Thank you for your honest and transparent writing that helps us see your world in such dimension. Beautiful.

Sue Gaff said...

You do write beautifully. Thanks for this. My husband was not an artist, but your insight helps me believe someday I will feel differently than I do now. Sue Gaff

Supa Dupa Fresh said...

Thank you, friends.
Kim, thanks for being such a light through creativity to so many.
Sue, yes, you will feel differently some day. From our correspondence I know you have a great spirit, while the road is long, you'll keep moving on it, and we'll be here for you as you need.
LOVE
Supa

Carol Scibelli said...

Supa - This is the most revealing and beautifully written post - You have remarkable depth and honesty and that makes your writing irresistible.
I'm proud to know you.

Carol

Anonymous said...

Now THAT is what a therapist is for: making clear what was right in front of us the whole time; we just hadn't picked up on the pattern yet.
Reading this broke my heart even as I can tell it is coming from a place of strength tempered, made stronger, by bone-deep sadness.
Especially that one line "vaporizing in front of my eyes". We had a naturopath dr, the one who finally got to the root of Jeff's chronic debilitating fatigue, vague illnesses, weight loss, inability to work or do much of anything else. Oh. Cancer.
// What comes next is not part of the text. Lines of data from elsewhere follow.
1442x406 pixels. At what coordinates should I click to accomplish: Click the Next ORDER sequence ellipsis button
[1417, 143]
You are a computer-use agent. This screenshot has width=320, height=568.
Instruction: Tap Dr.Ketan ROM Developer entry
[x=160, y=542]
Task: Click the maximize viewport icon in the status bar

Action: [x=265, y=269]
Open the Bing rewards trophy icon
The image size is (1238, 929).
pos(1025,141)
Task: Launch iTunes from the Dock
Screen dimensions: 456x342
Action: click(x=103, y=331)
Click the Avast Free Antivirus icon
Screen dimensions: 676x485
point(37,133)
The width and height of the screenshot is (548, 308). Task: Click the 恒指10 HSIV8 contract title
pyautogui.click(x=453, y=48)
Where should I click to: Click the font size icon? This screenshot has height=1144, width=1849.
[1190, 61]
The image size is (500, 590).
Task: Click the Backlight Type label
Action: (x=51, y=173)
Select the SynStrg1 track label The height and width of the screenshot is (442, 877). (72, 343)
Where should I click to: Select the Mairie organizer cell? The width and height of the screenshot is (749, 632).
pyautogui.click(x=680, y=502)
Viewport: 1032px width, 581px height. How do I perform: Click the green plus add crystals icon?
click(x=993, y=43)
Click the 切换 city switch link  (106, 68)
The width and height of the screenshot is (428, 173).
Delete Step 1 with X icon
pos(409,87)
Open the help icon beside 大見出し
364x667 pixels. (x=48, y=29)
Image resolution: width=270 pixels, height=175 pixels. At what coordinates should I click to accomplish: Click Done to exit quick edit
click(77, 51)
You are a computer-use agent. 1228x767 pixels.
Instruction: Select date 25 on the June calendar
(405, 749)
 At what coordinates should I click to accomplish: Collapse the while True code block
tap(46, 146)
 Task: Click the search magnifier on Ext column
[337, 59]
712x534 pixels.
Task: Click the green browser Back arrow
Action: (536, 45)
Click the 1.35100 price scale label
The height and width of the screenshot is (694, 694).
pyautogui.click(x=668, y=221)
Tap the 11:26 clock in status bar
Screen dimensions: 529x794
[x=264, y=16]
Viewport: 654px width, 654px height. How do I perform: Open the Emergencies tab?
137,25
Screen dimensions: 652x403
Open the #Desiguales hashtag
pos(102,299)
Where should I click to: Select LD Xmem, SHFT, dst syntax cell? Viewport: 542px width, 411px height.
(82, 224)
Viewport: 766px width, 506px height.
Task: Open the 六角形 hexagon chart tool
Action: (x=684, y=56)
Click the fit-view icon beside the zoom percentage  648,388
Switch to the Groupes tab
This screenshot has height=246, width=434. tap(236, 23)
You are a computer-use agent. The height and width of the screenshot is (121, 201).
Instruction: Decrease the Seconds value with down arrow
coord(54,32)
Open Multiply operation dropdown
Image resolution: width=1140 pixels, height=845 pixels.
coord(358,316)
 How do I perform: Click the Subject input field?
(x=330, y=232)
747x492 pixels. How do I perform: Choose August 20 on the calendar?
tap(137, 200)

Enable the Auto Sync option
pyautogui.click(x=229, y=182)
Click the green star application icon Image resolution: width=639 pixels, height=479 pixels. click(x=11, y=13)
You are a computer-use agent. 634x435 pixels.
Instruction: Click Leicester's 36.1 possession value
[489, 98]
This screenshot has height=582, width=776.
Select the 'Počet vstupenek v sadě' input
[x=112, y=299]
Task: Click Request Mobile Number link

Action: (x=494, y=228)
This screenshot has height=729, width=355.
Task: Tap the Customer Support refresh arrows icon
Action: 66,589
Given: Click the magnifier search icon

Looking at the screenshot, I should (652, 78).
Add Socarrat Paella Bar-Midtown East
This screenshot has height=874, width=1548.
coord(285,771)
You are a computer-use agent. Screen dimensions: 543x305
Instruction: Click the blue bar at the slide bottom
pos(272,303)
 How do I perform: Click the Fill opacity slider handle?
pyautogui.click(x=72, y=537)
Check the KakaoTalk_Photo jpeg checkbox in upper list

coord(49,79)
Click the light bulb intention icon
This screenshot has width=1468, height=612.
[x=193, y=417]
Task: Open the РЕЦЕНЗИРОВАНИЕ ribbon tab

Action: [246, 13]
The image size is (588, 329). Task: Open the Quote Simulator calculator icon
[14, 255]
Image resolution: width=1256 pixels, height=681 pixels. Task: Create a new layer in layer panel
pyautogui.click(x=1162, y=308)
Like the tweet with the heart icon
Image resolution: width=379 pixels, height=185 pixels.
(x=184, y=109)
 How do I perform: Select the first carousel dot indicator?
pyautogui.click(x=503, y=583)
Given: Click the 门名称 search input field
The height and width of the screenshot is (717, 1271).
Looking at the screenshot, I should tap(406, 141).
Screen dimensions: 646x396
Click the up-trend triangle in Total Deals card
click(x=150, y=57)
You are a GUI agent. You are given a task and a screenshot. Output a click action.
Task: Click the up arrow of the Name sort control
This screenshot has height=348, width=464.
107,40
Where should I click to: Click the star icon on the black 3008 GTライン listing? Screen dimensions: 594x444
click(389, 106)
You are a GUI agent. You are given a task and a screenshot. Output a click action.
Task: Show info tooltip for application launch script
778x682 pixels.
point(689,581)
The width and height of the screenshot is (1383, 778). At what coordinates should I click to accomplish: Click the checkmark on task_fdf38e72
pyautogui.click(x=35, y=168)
Stage 4. That explains a lot.
I can remember calling the dr, a week or so before we finally got the diagnosis, and insisting we test further, because "I can see him slipping away from me before my very eyes." He was sicker then, before we knew, than he was any time after that, right up til the day he died. Hearing in your story the echo of that time brought me chills. Thank you so much for sharing your words, and his art, painful as it is.